**Given instruction**
Reproduce the following data line for line, without changing a single character.

**Supplied data**
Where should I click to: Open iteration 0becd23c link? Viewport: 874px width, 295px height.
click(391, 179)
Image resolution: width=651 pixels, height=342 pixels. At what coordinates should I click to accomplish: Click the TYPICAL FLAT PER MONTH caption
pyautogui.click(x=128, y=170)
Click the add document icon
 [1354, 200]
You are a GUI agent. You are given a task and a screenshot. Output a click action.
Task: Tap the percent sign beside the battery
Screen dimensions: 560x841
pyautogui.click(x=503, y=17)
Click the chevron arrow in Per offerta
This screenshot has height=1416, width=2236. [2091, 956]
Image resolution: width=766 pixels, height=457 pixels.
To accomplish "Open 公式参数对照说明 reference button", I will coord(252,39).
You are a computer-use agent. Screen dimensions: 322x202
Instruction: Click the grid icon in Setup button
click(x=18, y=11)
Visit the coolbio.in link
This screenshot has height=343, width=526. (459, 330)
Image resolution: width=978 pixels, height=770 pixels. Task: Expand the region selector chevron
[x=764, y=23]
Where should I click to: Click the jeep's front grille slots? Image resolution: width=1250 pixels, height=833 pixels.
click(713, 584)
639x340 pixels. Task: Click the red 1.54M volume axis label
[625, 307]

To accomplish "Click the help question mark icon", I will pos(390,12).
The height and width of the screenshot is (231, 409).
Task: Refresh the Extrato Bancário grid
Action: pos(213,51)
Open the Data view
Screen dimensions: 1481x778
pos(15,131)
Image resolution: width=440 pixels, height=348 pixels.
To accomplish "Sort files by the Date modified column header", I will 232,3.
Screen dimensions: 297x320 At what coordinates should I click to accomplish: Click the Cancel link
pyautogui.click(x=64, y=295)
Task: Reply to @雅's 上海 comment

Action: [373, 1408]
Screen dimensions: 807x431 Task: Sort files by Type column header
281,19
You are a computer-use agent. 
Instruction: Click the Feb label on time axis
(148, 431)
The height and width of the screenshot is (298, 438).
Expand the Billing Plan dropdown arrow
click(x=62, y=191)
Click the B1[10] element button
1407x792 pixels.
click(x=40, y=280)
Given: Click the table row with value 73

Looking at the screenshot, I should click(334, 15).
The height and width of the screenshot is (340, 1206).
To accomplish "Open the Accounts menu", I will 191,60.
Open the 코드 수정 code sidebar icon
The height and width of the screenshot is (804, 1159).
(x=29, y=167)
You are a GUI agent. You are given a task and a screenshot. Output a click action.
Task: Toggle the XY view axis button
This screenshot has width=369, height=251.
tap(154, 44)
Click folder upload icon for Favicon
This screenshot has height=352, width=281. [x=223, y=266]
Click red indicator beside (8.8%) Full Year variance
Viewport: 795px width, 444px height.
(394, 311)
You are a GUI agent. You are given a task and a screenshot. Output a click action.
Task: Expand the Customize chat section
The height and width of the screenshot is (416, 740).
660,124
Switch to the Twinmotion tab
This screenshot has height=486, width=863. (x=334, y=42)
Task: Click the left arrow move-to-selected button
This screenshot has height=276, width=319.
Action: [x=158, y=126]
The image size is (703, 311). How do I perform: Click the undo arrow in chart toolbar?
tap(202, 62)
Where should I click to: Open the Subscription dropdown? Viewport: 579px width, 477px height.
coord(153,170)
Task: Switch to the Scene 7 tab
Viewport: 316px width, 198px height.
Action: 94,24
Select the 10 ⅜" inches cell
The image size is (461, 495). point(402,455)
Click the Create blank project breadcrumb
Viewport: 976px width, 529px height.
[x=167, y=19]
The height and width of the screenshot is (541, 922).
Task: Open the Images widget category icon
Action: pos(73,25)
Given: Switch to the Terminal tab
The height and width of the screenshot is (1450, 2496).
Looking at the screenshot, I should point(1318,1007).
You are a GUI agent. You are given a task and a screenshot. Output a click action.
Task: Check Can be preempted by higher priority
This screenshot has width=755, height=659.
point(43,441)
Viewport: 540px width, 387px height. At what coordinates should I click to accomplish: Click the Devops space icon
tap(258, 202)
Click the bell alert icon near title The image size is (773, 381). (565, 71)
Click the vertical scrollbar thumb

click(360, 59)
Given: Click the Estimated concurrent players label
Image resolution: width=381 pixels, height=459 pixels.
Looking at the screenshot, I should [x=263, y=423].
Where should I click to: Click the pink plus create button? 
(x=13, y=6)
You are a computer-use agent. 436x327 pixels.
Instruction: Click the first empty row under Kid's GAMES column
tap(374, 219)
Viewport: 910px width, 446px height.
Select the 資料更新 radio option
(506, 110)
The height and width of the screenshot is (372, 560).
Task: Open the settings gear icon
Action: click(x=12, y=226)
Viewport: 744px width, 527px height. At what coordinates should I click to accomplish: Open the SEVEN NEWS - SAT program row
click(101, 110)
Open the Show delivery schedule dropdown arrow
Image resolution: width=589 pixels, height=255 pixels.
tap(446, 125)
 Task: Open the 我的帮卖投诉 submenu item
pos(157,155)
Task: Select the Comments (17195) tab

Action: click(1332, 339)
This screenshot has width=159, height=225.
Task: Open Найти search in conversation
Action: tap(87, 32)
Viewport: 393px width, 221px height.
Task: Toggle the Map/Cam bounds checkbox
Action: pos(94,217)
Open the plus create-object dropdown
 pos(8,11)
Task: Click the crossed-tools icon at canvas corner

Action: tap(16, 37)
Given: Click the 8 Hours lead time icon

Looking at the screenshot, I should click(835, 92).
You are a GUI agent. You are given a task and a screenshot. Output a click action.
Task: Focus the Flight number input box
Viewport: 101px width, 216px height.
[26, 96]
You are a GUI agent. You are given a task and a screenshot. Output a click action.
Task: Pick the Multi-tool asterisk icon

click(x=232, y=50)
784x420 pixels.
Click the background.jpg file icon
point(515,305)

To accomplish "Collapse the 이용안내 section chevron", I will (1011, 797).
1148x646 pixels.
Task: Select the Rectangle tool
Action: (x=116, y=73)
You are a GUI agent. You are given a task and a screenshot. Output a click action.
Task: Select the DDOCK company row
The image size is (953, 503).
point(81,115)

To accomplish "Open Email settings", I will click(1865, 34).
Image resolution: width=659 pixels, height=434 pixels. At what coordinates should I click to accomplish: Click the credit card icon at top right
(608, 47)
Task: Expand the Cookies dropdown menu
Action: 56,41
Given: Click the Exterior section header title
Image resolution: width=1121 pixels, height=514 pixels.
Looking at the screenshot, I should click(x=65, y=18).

**Exercise response**
Where should I click to: Open iteration 0becd23c link? Viewport: 874px width, 295px height.
click(391, 179)
Image resolution: width=651 pixels, height=342 pixels. At what coordinates should I click to accomplish: Click the TYPICAL FLAT PER MONTH caption
pyautogui.click(x=128, y=170)
Click the add document icon
 [1354, 200]
You are a GUI agent. You are given a task and a screenshot. Output a click action.
Task: Tap the percent sign beside the battery
Screen dimensions: 560x841
pyautogui.click(x=503, y=17)
Click the chevron arrow in Per offerta
This screenshot has height=1416, width=2236. [2091, 956]
Image resolution: width=766 pixels, height=457 pixels.
To accomplish "Open 公式参数对照说明 reference button", I will coord(252,39).
You are a computer-use agent. Screen dimensions: 322x202
Instruction: Click the grid icon in Setup button
click(x=18, y=11)
Visit the coolbio.in link
This screenshot has height=343, width=526. (459, 330)
Image resolution: width=978 pixels, height=770 pixels. Task: Expand the region selector chevron
[x=764, y=23]
Where should I click to: Click the jeep's front grille slots? Image resolution: width=1250 pixels, height=833 pixels.
click(713, 584)
639x340 pixels. Task: Click the red 1.54M volume axis label
[625, 307]

To accomplish "Click the help question mark icon", I will pos(390,12).
The height and width of the screenshot is (231, 409).
Task: Refresh the Extrato Bancário grid
Action: pos(213,51)
Open the Data view
Screen dimensions: 1481x778
pos(15,131)
Image resolution: width=440 pixels, height=348 pixels.
To accomplish "Sort files by the Date modified column header", I will 232,3.
Screen dimensions: 297x320 At what coordinates should I click to accomplish: Click the Cancel link
pyautogui.click(x=64, y=295)
Task: Reply to @雅's 上海 comment

Action: [373, 1408]
Screen dimensions: 807x431 Task: Sort files by Type column header
281,19
You are a computer-use agent. 
Instruction: Click the Feb label on time axis
(148, 431)
The height and width of the screenshot is (298, 438).
Expand the Billing Plan dropdown arrow
click(x=62, y=191)
Click the B1[10] element button
1407x792 pixels.
click(x=40, y=280)
Given: Click the table row with value 73

Looking at the screenshot, I should click(334, 15).
The height and width of the screenshot is (340, 1206).
To accomplish "Open the Accounts menu", I will 191,60.
Open the 코드 수정 code sidebar icon
The height and width of the screenshot is (804, 1159).
(x=29, y=167)
You are a GUI agent. You are given a task and a screenshot. Output a click action.
Task: Toggle the XY view axis button
This screenshot has width=369, height=251.
tap(154, 44)
Click folder upload icon for Favicon
This screenshot has height=352, width=281. [x=223, y=266]
Click red indicator beside (8.8%) Full Year variance
Viewport: 795px width, 444px height.
(394, 311)
You are a GUI agent. You are given a task and a screenshot. Output a click action.
Task: Expand the Customize chat section
The height and width of the screenshot is (416, 740).
660,124
Switch to the Twinmotion tab
This screenshot has height=486, width=863. (x=334, y=42)
Task: Click the left arrow move-to-selected button
This screenshot has height=276, width=319.
Action: [x=158, y=126]
The image size is (703, 311). How do I perform: Click the undo arrow in chart toolbar?
tap(202, 62)
Where should I click to: Open the Subscription dropdown? Viewport: 579px width, 477px height.
coord(153,170)
Task: Switch to the Scene 7 tab
Viewport: 316px width, 198px height.
Action: 94,24
Select the 10 ⅜" inches cell
The image size is (461, 495). point(402,455)
Click the Create blank project breadcrumb
Viewport: 976px width, 529px height.
[x=167, y=19]
The height and width of the screenshot is (541, 922).
Task: Open the Images widget category icon
Action: pos(73,25)
Given: Switch to the Terminal tab
The height and width of the screenshot is (1450, 2496).
Looking at the screenshot, I should point(1318,1007).
You are a GUI agent. You are given a task and a screenshot. Output a click action.
Task: Check Can be preempted by higher priority
This screenshot has width=755, height=659.
point(43,441)
Viewport: 540px width, 387px height. At what coordinates should I click to accomplish: Click the Devops space icon
tap(258, 202)
Click the bell alert icon near title The image size is (773, 381). (565, 71)
Click the vertical scrollbar thumb

click(360, 59)
Given: Click the Estimated concurrent players label
Image resolution: width=381 pixels, height=459 pixels.
Looking at the screenshot, I should [x=263, y=423].
Where should I click to: Click the pink plus create button? 
(x=13, y=6)
You are a computer-use agent. 436x327 pixels.
Instruction: Click the first empty row under Kid's GAMES column
tap(374, 219)
Viewport: 910px width, 446px height.
Select the 資料更新 radio option
(506, 110)
The height and width of the screenshot is (372, 560).
Task: Open the settings gear icon
Action: click(x=12, y=226)
Viewport: 744px width, 527px height. At what coordinates should I click to accomplish: Open the SEVEN NEWS - SAT program row
click(101, 110)
Open the Show delivery schedule dropdown arrow
Image resolution: width=589 pixels, height=255 pixels.
tap(446, 125)
 Task: Open the 我的帮卖投诉 submenu item
pos(157,155)
Task: Select the Comments (17195) tab

Action: click(1332, 339)
This screenshot has width=159, height=225.
Task: Open Найти search in conversation
Action: tap(87, 32)
Viewport: 393px width, 221px height.
Task: Toggle the Map/Cam bounds checkbox
Action: pos(94,217)
Open the plus create-object dropdown
 pos(8,11)
Task: Click the crossed-tools icon at canvas corner

Action: tap(16, 37)
Given: Click the 8 Hours lead time icon

Looking at the screenshot, I should click(835, 92).
You are a GUI agent. You are given a task and a screenshot. Output a click action.
Task: Focus the Flight number input box
Viewport: 101px width, 216px height.
[26, 96]
You are a GUI agent. You are given a task and a screenshot. Output a click action.
Task: Pick the Multi-tool asterisk icon

click(x=232, y=50)
784x420 pixels.
Click the background.jpg file icon
point(515,305)

To accomplish "Collapse the 이용안내 section chevron", I will (1011, 797).
1148x646 pixels.
Task: Select the Rectangle tool
Action: (x=116, y=73)
You are a GUI agent. You are given a task and a screenshot. Output a click action.
Task: Select the DDOCK company row
The image size is (953, 503).
point(81,115)

To accomplish "Open Email settings", I will click(1865, 34).
Image resolution: width=659 pixels, height=434 pixels. At what coordinates should I click to accomplish: Click the credit card icon at top right
(608, 47)
Task: Expand the Cookies dropdown menu
Action: 56,41
Given: Click the Exterior section header title
Image resolution: width=1121 pixels, height=514 pixels.
Looking at the screenshot, I should click(x=65, y=18).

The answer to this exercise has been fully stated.